Strefa Tempo 30 w Warszawie pod znakiem zapytania. "Zainteresowanie tematem znikome" - Motogen.pl

Wprowadzenie stref Tempo 30 w Warszawie w roku 2024 stoi pod znakiem zapytania. Konsultacje społeczne wykazały niemal zerowe zainteresowanie tematem wśród mieszkańców.

Nazwą „Tempo 30” określa się obszar, na którym maksymalna dopuszczona prędkość wynosi 30 km/h. Zwykle obejmują one centra miast i dzielnice o dużym natężeniu ruchu pieszego i rowerowego, takie jak centra biznesowe. Coraz częściej w europejskich miastach pojawiają się także na osiedlach, zastępując infrastrukturę sztucznie obniżającą prędkość – szykany, progi zwalniające itp.

Strefy Tempo 30 w Warszawie

W ubiegłym roku władze Warszawy zaprezentowały projekt wprowadzenia stref Tempo 30 na obszarze niemal całej stolicy. Wyjątkiem miałyby być przelotowe arterie, gdzie prędkość pozostałaby taka jak do tej pory – w zależności od drogi 50, 70 lub 80 km/h. W praktyce jednak strefą Tempo 30 objęte miałoby zostać ponad 90 procent ulic.

W Pod koniec ubiegłego roku odbyły się konsultacje społeczne, których efektem było 47 poprawek w oryginalnym planie stref.
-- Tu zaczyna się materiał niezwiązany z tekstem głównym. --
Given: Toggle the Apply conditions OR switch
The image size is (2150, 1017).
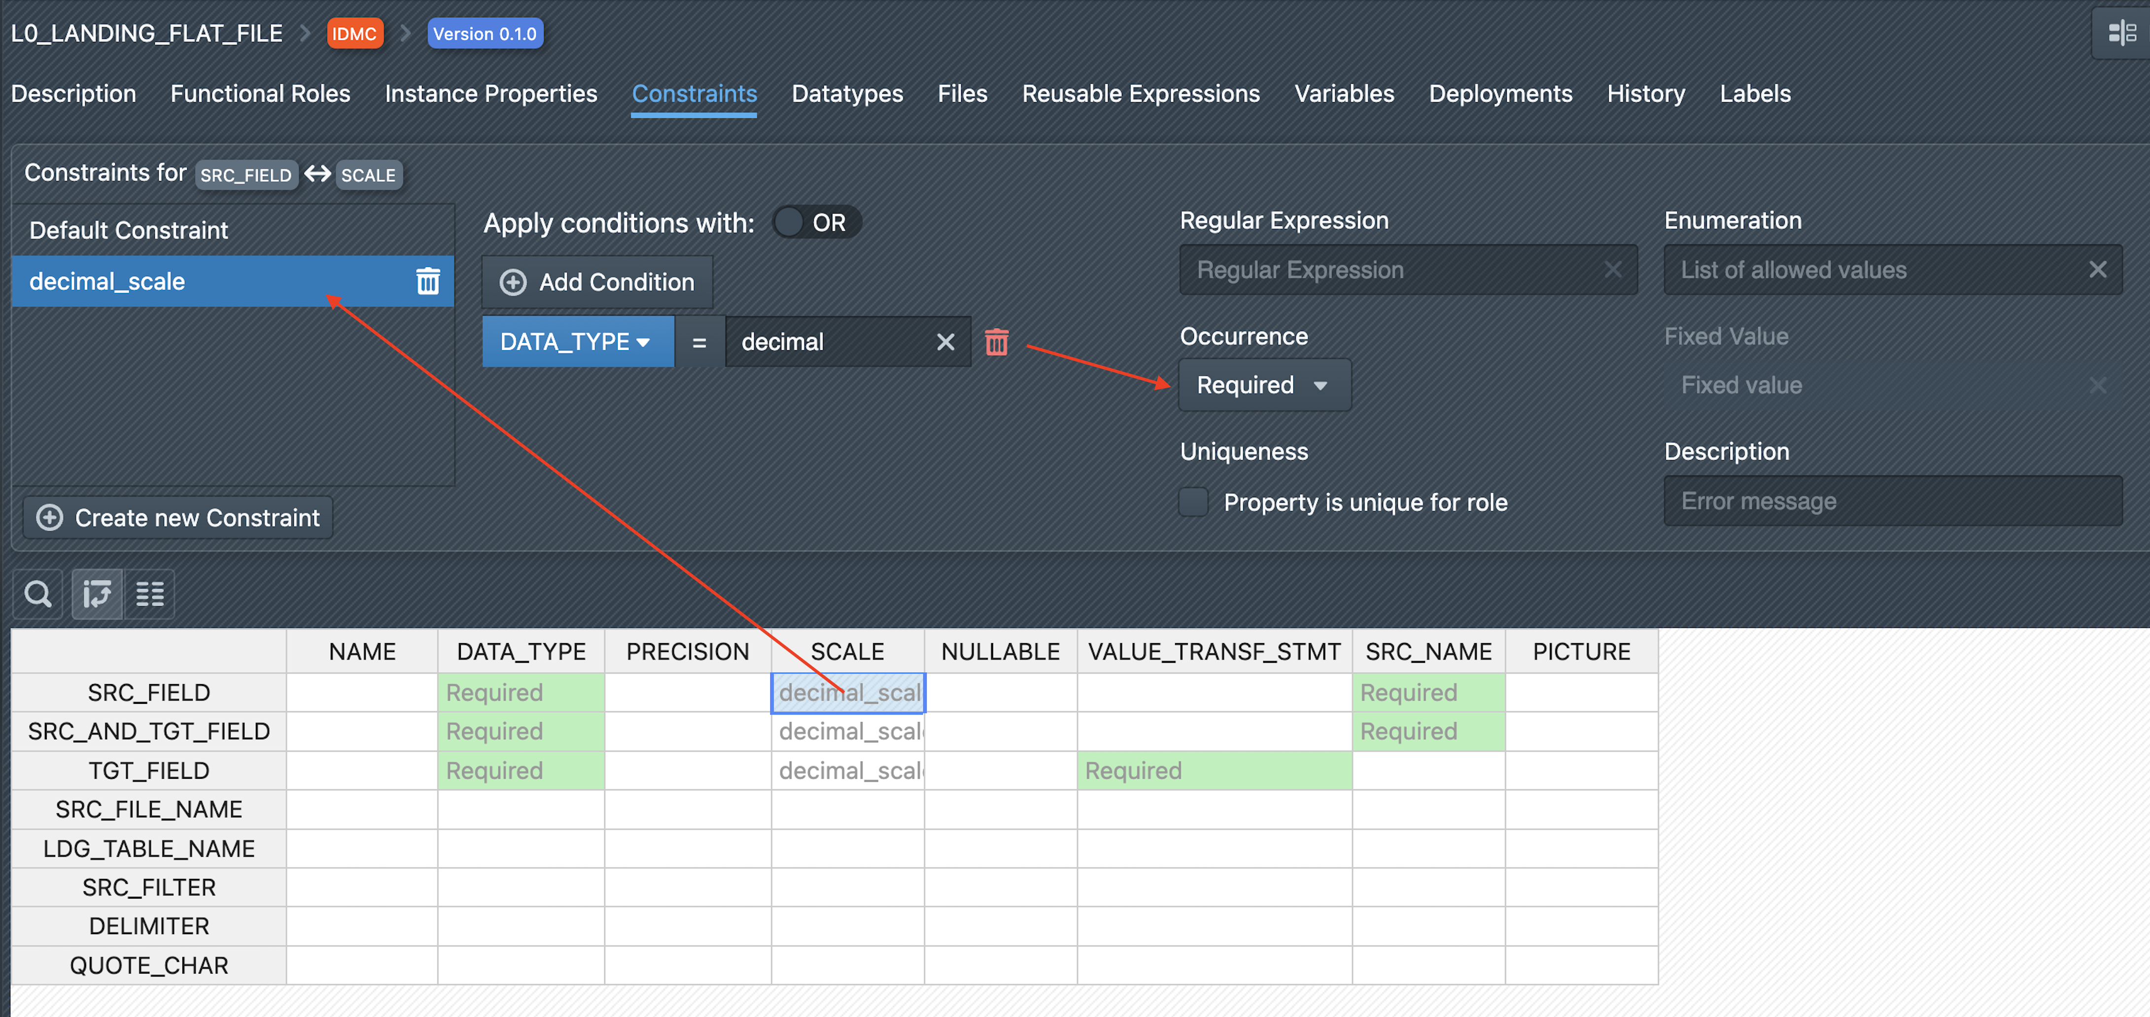Looking at the screenshot, I should pos(815,223).
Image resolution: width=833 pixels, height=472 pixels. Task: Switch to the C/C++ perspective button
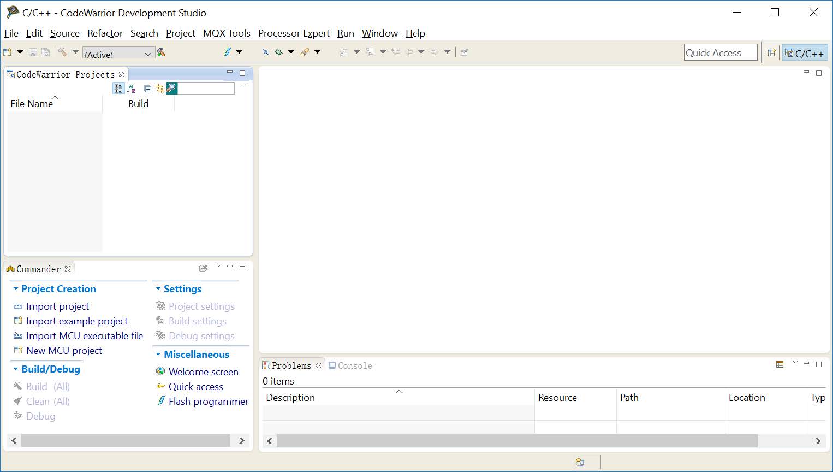pyautogui.click(x=805, y=53)
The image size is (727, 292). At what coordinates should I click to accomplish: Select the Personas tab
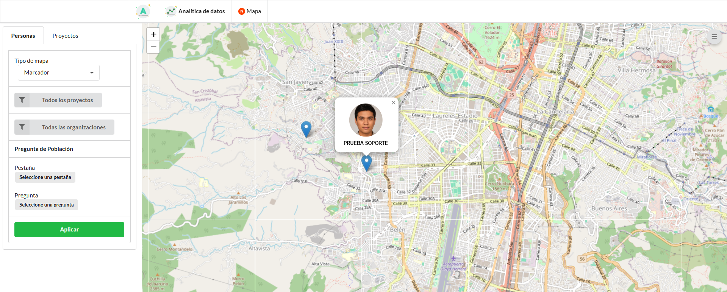pos(23,36)
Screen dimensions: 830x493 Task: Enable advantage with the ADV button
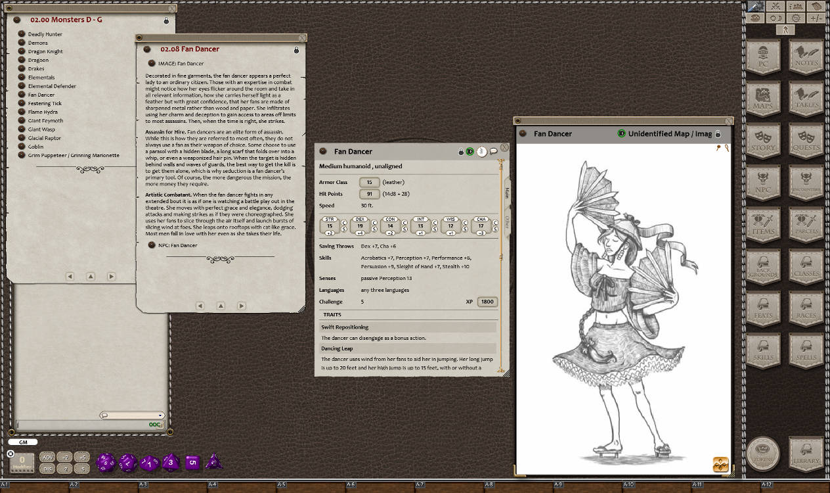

Część ulic wyjęto spod planów ograniczenia prędkości do 30 km/h, inne do tej strefy dodano i w efekcie z zakładanych 90 procent ulic stolicy, Tempo 30 miało dotyczyć około 66 procent.

Brak zgody w kwestii Tempo 30

Wydaje się jednak, że ambitne plany władz miasta, by wprowadzić strefy w przyszłym roku, legną w gruzach. Jak donosi Gazeta Wyborcza, zainteresowanie tematem wśród mieszkańców okazało się niemal zerowe, transmisje live, w których objaśniano zmiany, obejrzała ledwie garstka osób. Sytuacji nie ratuje też fakt, że zbliżają się wybory parlamentarne, przez co różne ugrupowania polityczne prześcigają się w krytyce pomysłu, grając tym samym na emocjach swoich zwolenników.

Strefy Tempo 30 stały się także kością niezgody wśród lokalnych społeczności – jak informuje Wyborcza, na Saskiej Kępie rada osiedla chciała obniżenia prędkości niemal wszędzie, a rada dzielnicy nigdzie. Póki co wydaje się, że pomysł szerokiego wprowadzenia ograniczeń prędkości na terenie stolicy nie ma szans na szybką realizację, choć ratusz zobowiązany jest to zrobić przez unijną dyrektywę.